Menteri Koordinator Bidang Perekonomian, Darmin Nasution mengatakan, pemerintah tetap mengimpor gula untuk kebutuhan industri tahun depan. Ia mengatakan, meskipun disebutkan produksi gula tinggi dan stok masih banyak, tapi pihaknya belum mendapatakan kepastian dimana alokasi gula tersebut disimpan dan seperti apa kualitasnya.

“Harga gula memang sedang rendah. Sebenarnya data menunjukkan masih ada stok gula, cuma saya minta dipertegas di mana saja itu gula berada. Untuk saat ini kami putuskan tidak tidak impor Gula Kristal Putih (GKP). Jadi sekarang itu impor untuk industri saja,” kata Darmin.

Kendati demikian, Darmin tetap meminta Kementerian Pertanian dan Perum Bulog mempertegas posisi dan jumlah stok yang ada saat ini, sebelum memutuskan kuota impor gula industri untuk tahun depan.

“GKP [gula kristal putih untuk kebutuhan konsumsi] kita tidak memutuskan impor. Tapi untuk industri itu lain soal, diperkirakan 2,8 juta ton. Angkanya mengarah ke situ tapi akan dipastikan lagi. Mereka minta waktu sebulan untuk mengecek,” jelas Menko.

Sebelumnya, Direktur Jenderal Perdagangan Luar Negeri Kementerian Perdagangan, Oke Nurwan, mengutarakan, realisasi impor gula untuk bahan baku industri dari Januari hingga akhir November 2018 telah mencapai 2,96 juta ton, dari alokasi impor yang diberikan untuk tahun ini sebesar 3,15 juta ton.

“[Hingga November] sudah masuk 2,96 juta ton sekian, hampir 3 juta lah,” ujar Oke.
Sebagai informasi, pemerintah di awal tahun ini mengalokasikan impor gula untuk bahan baku industri sebanyak 3,6 juta ton, dengan mekanisme impor dibagi menjadi dua semester, masing-masing 1,8 juta ton.

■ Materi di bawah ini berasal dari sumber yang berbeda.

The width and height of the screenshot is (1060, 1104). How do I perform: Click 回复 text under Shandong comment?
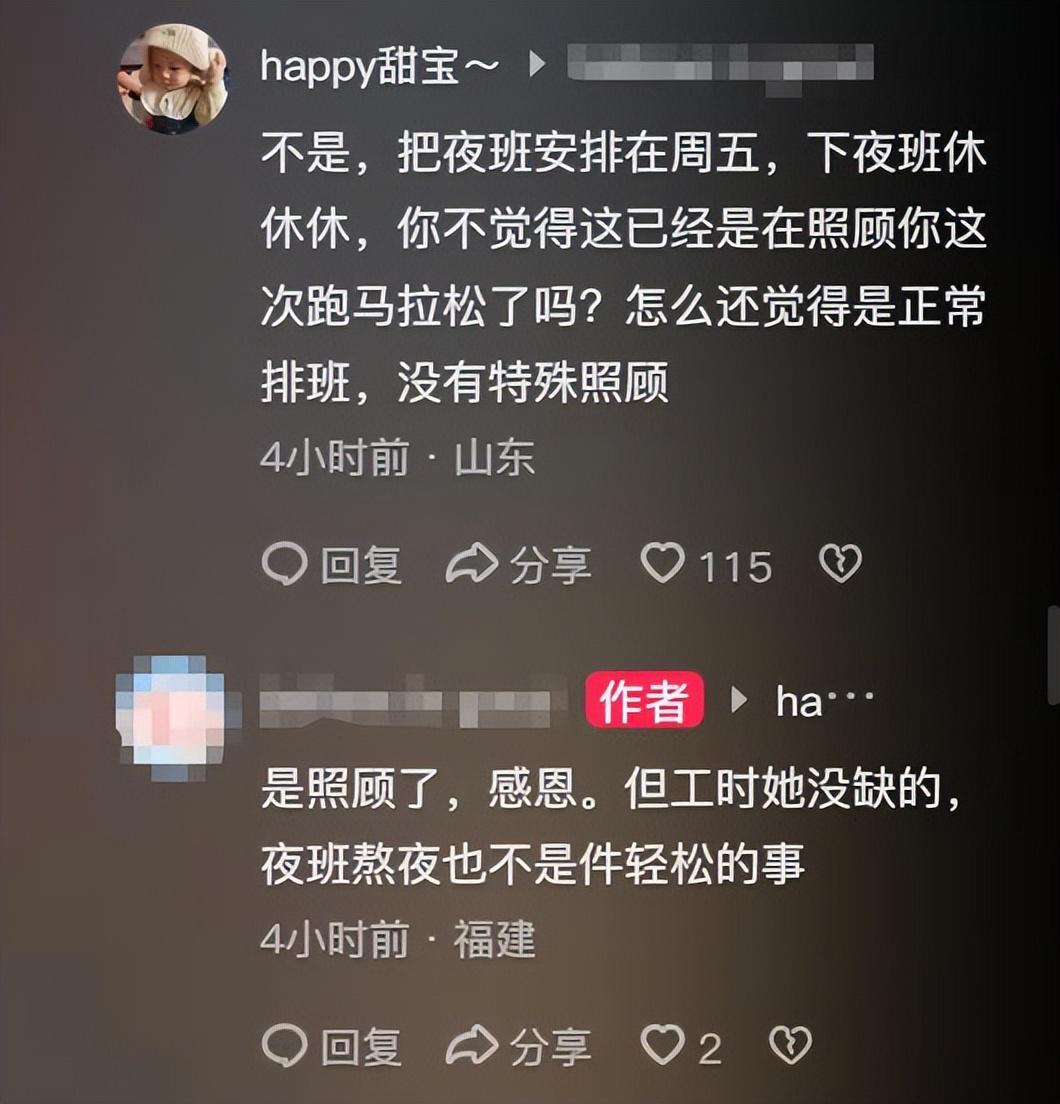pos(362,565)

Kendati demikian, karena realisasi impor di semester I-2018 yang tidak optimal dengan hanya mencapai 1,5 juta ton, maka pemerintah akhirnya menurunkan alokasi impor tersebut menjadi hanya 3,15 juta ton.

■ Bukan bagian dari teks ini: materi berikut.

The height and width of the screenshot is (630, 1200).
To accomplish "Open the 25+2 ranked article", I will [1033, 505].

Sementara Pelaksana Tugas (Plt.) Direktur Jenderal Industri Agro Kementerian Perindustrian, Achmad Sigit Dwiwahjono mengungkapkan, kebutuhan gula industri saat ini sekitar 3,6 juta ton dan kebutuhan garam untuk industri sebanyak 3,7 juta ton.

Menurutnya, kebutuhan impor gula dan garam impor berdasarkan industri yang tidak bisa disubstitusi oleh bahan baku hasil produksi lokal. “Sisa dari kebutuhan akan terpenuhi oleh stok produksi dalam negeri,” katanya.

Peneliti dari Center for Indonesian Policy Studies (CIPS) Hizkia Respatiadi berpendapat, tingginya harga gula nasional dibandingkan harga gula internasional disebabkan industri gula dalam negeri tidak efisien. Oleh karena itu, ia memgusulkan agar pemerintah merevisi Permendag No.117/2015 Pasal 5 (2) tentang perizinan impor untuk memberikan akses bagi pihak swasta yang memenuhi syarat.

“Dalam lima tahun pemerintah sebaiknya merevisi peraturan tersebut untuk membuka importasi kepada pihak swasta juga, tidak hanya BUMN,” kata dia.

Sebelumnya, berdasarkan data Badan Pusat Statistik atau BPS pada bulan Agustus 2018 harga rata-rata gula nasional untuk gula kristal putih mencapai Rp 12.386 per kilogram. Harga tersebut lebih tinggi 3 kali lipat dibandingkan harga dunia Rp 4.591 (International Sugar Organization).

Ia mengatakan peraturan tersebut membuat mekanisme impor berjalan tidak efektif karena memberikan ruang kepada pemerintah untuk mengintervensi pasar. “Intervensi itu dilakukan dengan membatasi impor baik melalui sistem kuota maupun dengan meminimalkan sektor swasta,” katanya.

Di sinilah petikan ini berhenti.